NEW DELHI: Private power companies, which have long had the luxury of selling cheap power from captive coal blocks with windfall profits by striking exclusive deals with discoms, will soon have to change tack. The power ministry has decided to make it mandatory for these firms to take part in tariff-based competitive bidding for supply of power to distribution companies.
The move would benefit consumers in states like Chhattisgarh, Orissa, Jharkhand and Andhra Pradesh, while Jindal and Essar group firms, among others, will feel the heat. For instance, while the average return on equity for the power sector works out to 15-16%, Jindal Power has been earning a return of over 100% from its Tamnar power plant in Raipur district of Chhattisgarh by selling the entire power generated through the merchant route.
When contacted, Jindal Power MD RS Sharma declined to comment.
As per a power ministry communication to the coal ministry reviewed by FE, the captive coal licences of these firms will be cancelled if they don’t start participating in the bidding process for power supply.
“A large number of coal blocks have been allocated to private sector for both captive power projects and independent power projects. While allocating coal blocks, the Government of India expected that the benefits of the low cost of coal from the blocks are passed on to consumers in the form of low tariff. It has been noticed that many coal block (allottees) are either not participating in the bid or or quoting higher tariff almost similar to coal linkage based projects,” Union power secretary P Uma Shankar has said in a letter to his counterpart in the coal ministry.
The national tariff policy mandates all discoms to sign power purchase agreements with suppliers by following the tender route. Many companies with captive blocks have been smugly avoiding this route and selling power to discoms through bilateral contracts in violation of the policy.
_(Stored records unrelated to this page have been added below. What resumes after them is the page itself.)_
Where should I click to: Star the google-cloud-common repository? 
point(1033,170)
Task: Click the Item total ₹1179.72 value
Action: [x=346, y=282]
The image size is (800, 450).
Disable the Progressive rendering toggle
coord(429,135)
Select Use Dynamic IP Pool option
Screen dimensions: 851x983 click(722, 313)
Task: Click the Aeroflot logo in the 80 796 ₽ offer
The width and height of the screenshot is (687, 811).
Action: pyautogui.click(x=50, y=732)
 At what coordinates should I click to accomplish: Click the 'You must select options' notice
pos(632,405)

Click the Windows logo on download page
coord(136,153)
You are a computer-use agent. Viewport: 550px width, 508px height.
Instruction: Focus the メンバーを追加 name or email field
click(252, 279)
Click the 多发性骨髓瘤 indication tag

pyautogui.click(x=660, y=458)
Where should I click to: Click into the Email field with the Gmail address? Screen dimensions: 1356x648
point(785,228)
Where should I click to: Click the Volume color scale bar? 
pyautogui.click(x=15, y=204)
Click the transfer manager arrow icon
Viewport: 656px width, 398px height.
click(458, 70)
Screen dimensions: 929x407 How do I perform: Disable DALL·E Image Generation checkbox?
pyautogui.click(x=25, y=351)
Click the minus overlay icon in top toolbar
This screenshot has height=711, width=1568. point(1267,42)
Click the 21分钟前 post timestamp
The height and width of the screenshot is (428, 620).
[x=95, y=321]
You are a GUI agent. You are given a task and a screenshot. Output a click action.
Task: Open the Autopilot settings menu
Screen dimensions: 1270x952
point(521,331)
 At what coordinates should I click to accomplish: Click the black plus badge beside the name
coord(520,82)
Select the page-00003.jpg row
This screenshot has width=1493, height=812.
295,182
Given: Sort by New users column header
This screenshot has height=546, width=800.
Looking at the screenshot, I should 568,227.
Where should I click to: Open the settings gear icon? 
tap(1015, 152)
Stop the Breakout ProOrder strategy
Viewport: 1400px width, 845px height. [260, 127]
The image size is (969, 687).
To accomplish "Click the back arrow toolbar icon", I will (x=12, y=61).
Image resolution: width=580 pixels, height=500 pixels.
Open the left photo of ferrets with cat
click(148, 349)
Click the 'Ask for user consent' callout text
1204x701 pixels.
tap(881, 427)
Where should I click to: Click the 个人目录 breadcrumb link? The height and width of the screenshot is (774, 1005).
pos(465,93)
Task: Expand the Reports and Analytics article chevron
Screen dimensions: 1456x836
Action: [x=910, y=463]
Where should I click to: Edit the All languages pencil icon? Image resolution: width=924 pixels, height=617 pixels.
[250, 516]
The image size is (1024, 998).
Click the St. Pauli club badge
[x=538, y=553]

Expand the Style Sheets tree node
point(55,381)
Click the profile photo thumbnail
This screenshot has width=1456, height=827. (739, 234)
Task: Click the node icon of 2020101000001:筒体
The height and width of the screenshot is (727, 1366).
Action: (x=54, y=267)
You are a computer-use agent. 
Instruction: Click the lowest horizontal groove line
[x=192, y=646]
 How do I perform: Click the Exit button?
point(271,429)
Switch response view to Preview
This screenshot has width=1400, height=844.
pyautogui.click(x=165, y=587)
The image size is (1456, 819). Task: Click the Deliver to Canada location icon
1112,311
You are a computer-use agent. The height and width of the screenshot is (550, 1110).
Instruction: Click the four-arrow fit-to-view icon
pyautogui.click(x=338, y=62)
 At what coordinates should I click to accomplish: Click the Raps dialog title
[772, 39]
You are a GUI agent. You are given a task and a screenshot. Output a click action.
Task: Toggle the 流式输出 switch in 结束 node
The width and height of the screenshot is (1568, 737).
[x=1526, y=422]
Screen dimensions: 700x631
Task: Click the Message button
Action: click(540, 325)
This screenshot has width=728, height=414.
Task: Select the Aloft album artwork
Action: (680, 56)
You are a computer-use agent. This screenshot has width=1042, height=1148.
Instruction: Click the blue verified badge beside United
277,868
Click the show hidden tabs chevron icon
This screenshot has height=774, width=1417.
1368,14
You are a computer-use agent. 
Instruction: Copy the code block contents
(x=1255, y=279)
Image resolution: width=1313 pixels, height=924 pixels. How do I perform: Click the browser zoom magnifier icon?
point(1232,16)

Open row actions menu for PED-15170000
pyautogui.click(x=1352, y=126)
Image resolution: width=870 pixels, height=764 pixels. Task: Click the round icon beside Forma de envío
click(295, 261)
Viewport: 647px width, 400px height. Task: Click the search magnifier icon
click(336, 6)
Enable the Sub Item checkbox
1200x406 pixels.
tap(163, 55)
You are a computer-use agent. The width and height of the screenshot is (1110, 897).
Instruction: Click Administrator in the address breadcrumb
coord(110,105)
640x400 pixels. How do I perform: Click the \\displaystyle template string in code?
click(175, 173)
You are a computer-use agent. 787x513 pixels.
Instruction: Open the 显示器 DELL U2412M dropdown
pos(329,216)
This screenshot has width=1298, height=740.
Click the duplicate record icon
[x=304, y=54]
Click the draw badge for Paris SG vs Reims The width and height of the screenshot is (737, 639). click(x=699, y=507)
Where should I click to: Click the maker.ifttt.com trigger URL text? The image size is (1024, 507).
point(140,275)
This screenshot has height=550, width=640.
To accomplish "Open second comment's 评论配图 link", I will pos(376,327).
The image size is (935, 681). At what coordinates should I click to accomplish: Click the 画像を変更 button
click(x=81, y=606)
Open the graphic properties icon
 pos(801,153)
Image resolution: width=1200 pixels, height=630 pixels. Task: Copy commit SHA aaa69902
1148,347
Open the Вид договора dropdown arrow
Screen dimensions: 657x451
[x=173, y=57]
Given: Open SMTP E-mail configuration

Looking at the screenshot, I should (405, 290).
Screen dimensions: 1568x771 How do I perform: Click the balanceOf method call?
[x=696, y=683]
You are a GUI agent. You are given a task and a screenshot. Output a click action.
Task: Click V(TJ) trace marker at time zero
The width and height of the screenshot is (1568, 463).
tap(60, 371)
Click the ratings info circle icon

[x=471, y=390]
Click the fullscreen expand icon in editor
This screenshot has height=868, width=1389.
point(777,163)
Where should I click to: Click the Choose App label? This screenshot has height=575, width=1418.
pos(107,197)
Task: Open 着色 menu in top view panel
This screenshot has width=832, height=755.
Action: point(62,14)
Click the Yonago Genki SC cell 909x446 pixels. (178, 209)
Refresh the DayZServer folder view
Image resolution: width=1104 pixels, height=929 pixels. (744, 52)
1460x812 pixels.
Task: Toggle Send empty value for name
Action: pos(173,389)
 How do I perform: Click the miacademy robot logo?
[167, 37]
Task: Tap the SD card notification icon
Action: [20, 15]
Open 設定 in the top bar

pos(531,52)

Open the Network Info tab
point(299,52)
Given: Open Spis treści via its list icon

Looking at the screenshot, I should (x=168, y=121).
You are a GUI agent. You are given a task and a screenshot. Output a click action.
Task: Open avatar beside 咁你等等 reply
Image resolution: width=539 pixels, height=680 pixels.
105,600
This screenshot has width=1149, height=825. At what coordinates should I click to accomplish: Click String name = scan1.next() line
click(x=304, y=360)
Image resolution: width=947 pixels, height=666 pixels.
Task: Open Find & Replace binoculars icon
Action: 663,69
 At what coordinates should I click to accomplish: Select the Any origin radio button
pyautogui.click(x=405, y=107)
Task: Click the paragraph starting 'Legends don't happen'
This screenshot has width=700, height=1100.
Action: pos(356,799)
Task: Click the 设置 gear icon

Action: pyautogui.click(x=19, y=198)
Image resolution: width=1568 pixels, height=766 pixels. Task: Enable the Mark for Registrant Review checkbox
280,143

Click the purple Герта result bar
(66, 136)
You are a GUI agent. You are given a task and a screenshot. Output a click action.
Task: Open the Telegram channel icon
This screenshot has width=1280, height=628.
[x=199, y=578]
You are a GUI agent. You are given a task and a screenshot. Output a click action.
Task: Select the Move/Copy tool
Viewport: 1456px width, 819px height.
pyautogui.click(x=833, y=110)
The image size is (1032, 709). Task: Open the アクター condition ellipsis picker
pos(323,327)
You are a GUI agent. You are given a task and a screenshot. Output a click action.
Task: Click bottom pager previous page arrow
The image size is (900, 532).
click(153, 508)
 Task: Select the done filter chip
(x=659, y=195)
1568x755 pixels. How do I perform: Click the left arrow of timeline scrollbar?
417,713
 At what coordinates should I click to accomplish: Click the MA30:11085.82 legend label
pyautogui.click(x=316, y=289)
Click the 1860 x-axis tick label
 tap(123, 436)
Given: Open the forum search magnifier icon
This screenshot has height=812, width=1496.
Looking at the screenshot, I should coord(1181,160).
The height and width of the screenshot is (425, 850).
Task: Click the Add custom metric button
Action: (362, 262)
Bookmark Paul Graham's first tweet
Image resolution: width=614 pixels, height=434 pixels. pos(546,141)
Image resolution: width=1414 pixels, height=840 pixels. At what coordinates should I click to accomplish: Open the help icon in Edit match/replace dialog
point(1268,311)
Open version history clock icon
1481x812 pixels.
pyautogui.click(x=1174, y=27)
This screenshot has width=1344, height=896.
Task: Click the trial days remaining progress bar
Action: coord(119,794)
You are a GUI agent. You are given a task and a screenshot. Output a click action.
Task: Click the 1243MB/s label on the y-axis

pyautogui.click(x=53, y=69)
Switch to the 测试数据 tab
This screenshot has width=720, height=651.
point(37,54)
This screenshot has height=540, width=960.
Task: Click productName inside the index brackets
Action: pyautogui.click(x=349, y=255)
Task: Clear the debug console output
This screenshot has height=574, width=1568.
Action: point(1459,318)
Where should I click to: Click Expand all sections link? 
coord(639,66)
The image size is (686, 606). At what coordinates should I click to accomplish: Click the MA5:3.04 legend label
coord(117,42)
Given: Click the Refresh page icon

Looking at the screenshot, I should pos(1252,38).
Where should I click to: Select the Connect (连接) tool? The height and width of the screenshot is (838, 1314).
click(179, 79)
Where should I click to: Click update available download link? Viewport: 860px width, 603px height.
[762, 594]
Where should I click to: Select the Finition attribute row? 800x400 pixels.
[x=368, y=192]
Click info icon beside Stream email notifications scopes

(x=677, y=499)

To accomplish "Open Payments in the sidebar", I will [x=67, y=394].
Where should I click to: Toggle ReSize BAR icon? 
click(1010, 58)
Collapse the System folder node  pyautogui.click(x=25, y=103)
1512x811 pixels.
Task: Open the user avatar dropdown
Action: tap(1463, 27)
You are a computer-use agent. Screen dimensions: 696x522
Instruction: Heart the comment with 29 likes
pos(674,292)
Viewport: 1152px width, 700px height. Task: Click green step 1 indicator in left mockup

This has been at the cost of consumers who were deprived of the benefit of the lower costs of power generated from captive coal.
In a recent report, FE had highlighted the government’s failure to check misuse of the captive coal allocation policy by some power developers and also other users of coal like steel and cement companies.
The power ministry has now asked the coal ministry to insert a special provision in the allotment letter issued to developers of captive coal blocks including existing ones, stating that they would participate in competitive bidding for supply of power to discoms.
In case of non-compliance with the proposed norm by developers, allotment of their captive blocks would be liable for cancellation. The coal ministry is expected to notify revised guidelines for captive coal block allocation soon following the power ministry’s request, sources said.
Industry experts welcomed the move. “Coal is a scarce commodity. If it is available at low costs, that benefit should be shared with consumers. And it would be possible only when power is sold through tariff bidding route,” said VP Raja, chairman, Maharashtra Electricity Regulatory Commission.
“The government’s move to make participation in bidding for power supply would not have much impact on the overall tariff in the country,” said Tantra Narayan Thakur, chairman and managing director, PTC India, a leading power trader.